▶ _Supplied data_:
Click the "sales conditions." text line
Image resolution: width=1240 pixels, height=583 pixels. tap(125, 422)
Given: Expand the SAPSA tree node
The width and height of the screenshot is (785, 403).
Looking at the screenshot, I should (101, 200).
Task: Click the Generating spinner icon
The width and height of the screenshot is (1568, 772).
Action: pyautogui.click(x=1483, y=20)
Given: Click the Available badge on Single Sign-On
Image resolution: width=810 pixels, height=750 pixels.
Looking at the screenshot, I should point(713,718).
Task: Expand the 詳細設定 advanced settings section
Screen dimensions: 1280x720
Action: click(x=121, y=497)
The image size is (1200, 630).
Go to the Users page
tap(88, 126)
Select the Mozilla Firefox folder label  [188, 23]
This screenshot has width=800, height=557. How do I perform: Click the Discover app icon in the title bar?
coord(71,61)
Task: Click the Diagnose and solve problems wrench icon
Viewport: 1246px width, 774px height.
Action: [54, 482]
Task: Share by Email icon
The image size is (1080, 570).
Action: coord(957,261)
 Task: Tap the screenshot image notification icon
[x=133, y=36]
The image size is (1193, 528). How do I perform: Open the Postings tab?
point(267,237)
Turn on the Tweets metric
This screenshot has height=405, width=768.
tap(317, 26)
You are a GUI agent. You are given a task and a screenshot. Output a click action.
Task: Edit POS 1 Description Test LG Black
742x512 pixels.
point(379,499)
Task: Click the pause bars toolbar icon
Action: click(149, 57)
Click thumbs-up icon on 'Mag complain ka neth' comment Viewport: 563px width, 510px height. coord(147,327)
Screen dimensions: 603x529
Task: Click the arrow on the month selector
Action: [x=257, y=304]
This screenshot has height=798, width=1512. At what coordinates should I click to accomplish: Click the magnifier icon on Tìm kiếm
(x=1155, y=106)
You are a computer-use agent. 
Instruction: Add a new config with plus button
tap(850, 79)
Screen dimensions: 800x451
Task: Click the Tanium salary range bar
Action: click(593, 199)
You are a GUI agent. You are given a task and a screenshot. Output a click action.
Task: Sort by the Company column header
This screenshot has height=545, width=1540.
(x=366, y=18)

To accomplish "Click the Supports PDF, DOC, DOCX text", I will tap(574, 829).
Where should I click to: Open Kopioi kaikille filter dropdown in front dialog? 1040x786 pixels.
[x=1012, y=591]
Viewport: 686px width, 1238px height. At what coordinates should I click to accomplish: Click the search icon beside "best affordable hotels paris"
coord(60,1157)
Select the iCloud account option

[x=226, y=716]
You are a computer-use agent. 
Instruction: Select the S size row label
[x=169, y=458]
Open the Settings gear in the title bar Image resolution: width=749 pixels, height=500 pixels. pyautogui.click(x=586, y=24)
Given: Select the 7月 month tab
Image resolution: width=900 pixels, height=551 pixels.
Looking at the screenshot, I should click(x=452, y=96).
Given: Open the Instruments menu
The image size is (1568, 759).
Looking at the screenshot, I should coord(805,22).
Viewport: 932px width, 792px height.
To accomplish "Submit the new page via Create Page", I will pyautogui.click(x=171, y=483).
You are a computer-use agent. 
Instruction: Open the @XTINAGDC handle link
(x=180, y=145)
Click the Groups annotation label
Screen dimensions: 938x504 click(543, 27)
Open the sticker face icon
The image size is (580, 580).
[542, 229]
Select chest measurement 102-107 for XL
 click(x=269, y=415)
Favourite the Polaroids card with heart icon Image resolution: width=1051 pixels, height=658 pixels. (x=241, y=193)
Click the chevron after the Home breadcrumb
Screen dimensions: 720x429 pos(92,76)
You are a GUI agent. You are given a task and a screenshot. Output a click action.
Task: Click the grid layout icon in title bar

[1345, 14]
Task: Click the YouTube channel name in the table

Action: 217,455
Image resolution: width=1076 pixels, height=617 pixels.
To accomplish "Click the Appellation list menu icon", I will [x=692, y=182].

▶ _Task directions_: Edit the listing above so that "Generating spinner icon" becomes "loading spinner icon", keeping every other line as it is.

▶ _Final result_:
Click the "sales conditions." text line
Image resolution: width=1240 pixels, height=583 pixels. tap(125, 422)
Given: Expand the SAPSA tree node
The width and height of the screenshot is (785, 403).
Looking at the screenshot, I should (101, 200).
Task: Click the loading spinner icon
The width and height of the screenshot is (1568, 772).
Action: pyautogui.click(x=1483, y=20)
Given: Click the Available badge on Single Sign-On
Image resolution: width=810 pixels, height=750 pixels.
Looking at the screenshot, I should point(713,718).
Task: Expand the 詳細設定 advanced settings section
Screen dimensions: 1280x720
Action: click(x=121, y=497)
The image size is (1200, 630).
Go to the Users page
tap(88, 126)
Select the Mozilla Firefox folder label  [188, 23]
This screenshot has width=800, height=557. How do I perform: Click the Discover app icon in the title bar?
coord(71,61)
Task: Click the Diagnose and solve problems wrench icon
Viewport: 1246px width, 774px height.
Action: [54, 482]
Task: Share by Email icon
The image size is (1080, 570).
Action: coord(957,261)
 Task: Tap the screenshot image notification icon
[x=133, y=36]
The image size is (1193, 528). How do I perform: Open the Postings tab?
point(267,237)
Turn on the Tweets metric
This screenshot has height=405, width=768.
tap(317, 26)
You are a GUI agent. You are given a task and a screenshot. Output a click action.
Task: Edit POS 1 Description Test LG Black
742x512 pixels.
point(379,499)
Task: Click the pause bars toolbar icon
Action: click(149, 57)
Click thumbs-up icon on 'Mag complain ka neth' comment Viewport: 563px width, 510px height. coord(147,327)
Screen dimensions: 603x529
Task: Click the arrow on the month selector
Action: [x=257, y=304]
This screenshot has height=798, width=1512. At what coordinates should I click to accomplish: Click the magnifier icon on Tìm kiếm
(x=1155, y=106)
You are a computer-use agent. 
Instruction: Add a new config with plus button
tap(850, 79)
Screen dimensions: 800x451
Task: Click the Tanium salary range bar
Action: click(593, 199)
You are a GUI agent. You are given a task and a screenshot. Output a click action.
Task: Sort by the Company column header
This screenshot has height=545, width=1540.
(x=366, y=18)

To accomplish "Click the Supports PDF, DOC, DOCX text", I will tap(574, 829).
Where should I click to: Open Kopioi kaikille filter dropdown in front dialog? 1040x786 pixels.
[x=1012, y=591]
Viewport: 686px width, 1238px height. At what coordinates should I click to accomplish: Click the search icon beside "best affordable hotels paris"
coord(60,1157)
Select the iCloud account option

[x=226, y=716]
You are a computer-use agent. 
Instruction: Select the S size row label
[x=169, y=458]
Open the Settings gear in the title bar Image resolution: width=749 pixels, height=500 pixels. pyautogui.click(x=586, y=24)
Given: Select the 7月 month tab
Image resolution: width=900 pixels, height=551 pixels.
Looking at the screenshot, I should click(x=452, y=96).
Given: Open the Instruments menu
The image size is (1568, 759).
Looking at the screenshot, I should coord(805,22).
Viewport: 932px width, 792px height.
To accomplish "Submit the new page via Create Page", I will pyautogui.click(x=171, y=483).
You are a computer-use agent. 
Instruction: Open the @XTINAGDC handle link
(x=180, y=145)
Click the Groups annotation label
Screen dimensions: 938x504 click(543, 27)
Open the sticker face icon
The image size is (580, 580).
[542, 229]
Select chest measurement 102-107 for XL
 click(x=269, y=415)
Favourite the Polaroids card with heart icon Image resolution: width=1051 pixels, height=658 pixels. (x=241, y=193)
Click the chevron after the Home breadcrumb
Screen dimensions: 720x429 pos(92,76)
You are a GUI agent. You are given a task and a screenshot. Output a click action.
Task: Click the grid layout icon in title bar

[1345, 14]
Task: Click the YouTube channel name in the table

Action: 217,455
Image resolution: width=1076 pixels, height=617 pixels.
To accomplish "Click the Appellation list menu icon", I will [x=692, y=182].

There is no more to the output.